> _Activity_:
State how many lines of the entries hold the string "give". Reply with the number alone.

Stored data
*** Block opens ***

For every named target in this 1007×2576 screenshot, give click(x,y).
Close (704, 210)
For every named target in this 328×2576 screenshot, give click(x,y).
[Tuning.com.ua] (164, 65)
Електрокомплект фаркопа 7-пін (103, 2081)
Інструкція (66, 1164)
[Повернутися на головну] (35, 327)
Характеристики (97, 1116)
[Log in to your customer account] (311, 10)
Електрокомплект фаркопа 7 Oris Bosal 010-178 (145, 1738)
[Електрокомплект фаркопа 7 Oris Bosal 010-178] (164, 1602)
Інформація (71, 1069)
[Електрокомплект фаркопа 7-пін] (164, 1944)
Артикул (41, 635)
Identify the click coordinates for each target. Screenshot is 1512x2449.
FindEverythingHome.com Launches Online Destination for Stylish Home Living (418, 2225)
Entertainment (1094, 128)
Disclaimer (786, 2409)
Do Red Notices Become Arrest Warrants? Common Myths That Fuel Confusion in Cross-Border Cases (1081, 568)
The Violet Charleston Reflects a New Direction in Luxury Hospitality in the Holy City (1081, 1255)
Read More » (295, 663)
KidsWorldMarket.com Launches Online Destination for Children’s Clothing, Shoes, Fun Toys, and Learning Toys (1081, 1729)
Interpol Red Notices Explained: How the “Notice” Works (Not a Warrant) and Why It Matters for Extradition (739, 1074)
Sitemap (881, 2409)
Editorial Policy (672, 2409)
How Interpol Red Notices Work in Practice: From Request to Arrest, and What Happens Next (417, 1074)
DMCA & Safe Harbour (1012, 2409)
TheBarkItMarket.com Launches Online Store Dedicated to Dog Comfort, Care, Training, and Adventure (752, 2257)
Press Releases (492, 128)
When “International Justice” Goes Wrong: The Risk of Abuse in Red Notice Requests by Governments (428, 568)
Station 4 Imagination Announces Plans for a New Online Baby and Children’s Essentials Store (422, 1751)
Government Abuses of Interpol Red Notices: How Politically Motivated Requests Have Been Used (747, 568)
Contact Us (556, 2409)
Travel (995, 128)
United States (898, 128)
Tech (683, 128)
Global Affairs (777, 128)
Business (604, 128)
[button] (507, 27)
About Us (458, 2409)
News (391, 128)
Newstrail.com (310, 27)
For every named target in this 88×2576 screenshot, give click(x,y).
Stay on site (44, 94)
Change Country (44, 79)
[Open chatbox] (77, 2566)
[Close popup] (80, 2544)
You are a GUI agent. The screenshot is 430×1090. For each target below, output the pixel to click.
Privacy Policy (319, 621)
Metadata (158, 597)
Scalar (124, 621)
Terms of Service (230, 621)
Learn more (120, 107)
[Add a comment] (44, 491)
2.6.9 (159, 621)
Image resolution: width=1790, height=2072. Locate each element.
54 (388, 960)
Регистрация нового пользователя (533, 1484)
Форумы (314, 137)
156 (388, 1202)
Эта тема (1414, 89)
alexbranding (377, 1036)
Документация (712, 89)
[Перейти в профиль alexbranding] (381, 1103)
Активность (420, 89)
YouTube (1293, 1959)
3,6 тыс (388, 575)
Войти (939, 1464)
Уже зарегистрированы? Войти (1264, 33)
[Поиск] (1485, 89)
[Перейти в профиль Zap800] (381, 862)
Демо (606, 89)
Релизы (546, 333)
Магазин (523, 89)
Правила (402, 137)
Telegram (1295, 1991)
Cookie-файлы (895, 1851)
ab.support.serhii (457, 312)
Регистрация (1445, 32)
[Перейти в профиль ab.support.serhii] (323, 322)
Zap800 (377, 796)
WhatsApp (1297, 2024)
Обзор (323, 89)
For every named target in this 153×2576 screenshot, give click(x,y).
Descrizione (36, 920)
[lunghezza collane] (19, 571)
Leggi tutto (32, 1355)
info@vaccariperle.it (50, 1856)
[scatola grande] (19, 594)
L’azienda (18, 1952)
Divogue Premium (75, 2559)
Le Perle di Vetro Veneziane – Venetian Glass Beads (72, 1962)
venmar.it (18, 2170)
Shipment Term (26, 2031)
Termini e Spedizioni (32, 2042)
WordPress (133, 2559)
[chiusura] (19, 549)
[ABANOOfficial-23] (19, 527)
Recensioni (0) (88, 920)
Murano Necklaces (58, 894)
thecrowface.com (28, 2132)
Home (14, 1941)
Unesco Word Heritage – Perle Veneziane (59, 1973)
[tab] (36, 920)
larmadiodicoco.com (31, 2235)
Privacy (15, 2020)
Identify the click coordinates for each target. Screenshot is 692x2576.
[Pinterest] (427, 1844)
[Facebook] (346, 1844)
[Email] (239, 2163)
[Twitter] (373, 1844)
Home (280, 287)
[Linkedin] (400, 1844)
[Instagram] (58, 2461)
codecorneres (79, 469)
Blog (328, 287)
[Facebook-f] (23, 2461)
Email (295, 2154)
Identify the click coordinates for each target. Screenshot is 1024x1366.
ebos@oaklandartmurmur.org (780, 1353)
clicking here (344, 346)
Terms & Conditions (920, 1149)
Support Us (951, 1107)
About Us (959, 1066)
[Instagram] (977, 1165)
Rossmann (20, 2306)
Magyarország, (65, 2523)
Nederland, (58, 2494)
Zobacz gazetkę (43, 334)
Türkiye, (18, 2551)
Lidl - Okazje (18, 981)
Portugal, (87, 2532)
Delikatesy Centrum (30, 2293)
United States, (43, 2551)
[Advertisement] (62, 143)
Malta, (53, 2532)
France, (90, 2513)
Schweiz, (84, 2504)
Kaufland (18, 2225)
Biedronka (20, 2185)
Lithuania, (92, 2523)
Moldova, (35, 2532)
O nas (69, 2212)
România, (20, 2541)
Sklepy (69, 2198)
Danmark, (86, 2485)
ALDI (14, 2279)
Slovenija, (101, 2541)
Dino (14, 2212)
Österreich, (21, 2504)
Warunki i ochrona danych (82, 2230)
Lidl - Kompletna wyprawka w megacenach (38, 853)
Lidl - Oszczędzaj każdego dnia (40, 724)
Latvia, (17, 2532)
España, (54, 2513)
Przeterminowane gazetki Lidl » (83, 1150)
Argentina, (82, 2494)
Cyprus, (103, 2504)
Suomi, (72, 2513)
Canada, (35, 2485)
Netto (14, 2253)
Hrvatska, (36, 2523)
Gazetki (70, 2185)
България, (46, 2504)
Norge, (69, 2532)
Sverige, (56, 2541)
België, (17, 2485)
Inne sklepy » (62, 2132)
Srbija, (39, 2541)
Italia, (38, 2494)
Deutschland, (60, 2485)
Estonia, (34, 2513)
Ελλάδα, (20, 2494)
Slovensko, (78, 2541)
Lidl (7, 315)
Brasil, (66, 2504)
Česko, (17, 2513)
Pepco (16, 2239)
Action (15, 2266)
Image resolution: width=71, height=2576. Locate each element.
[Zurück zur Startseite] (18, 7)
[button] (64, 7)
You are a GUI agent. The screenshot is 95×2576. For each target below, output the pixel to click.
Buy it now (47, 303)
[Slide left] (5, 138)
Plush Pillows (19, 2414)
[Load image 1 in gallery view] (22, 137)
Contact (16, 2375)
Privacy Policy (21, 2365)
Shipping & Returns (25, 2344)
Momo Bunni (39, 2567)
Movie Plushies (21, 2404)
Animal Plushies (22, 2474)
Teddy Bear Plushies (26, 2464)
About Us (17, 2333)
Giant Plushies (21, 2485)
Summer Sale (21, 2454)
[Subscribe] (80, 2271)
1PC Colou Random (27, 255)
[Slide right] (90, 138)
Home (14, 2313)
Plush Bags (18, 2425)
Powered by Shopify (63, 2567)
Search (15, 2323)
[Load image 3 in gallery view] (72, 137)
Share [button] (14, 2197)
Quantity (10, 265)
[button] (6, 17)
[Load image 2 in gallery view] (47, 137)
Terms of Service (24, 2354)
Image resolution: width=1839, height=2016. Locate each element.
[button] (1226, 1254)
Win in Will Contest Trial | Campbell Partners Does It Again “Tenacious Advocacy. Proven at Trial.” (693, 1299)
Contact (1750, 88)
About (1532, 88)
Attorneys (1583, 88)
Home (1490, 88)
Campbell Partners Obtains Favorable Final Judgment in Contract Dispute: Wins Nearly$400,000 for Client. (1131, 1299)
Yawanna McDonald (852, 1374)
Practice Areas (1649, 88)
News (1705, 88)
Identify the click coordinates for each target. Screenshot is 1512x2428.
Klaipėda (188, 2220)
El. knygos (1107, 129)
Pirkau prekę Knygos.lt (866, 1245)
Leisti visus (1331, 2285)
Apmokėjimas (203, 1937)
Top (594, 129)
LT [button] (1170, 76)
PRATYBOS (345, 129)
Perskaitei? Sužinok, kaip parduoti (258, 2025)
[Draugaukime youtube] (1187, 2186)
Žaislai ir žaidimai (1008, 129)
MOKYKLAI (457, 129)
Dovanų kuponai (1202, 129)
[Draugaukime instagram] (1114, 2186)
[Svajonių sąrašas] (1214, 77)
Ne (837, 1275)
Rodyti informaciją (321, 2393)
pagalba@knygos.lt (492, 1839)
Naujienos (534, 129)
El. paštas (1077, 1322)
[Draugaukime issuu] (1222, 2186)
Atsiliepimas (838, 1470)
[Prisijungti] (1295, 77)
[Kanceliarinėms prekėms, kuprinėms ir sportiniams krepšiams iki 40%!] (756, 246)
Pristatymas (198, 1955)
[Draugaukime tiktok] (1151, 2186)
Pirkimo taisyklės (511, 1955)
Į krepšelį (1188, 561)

*** Block closes ***

> _Result for this task_:
4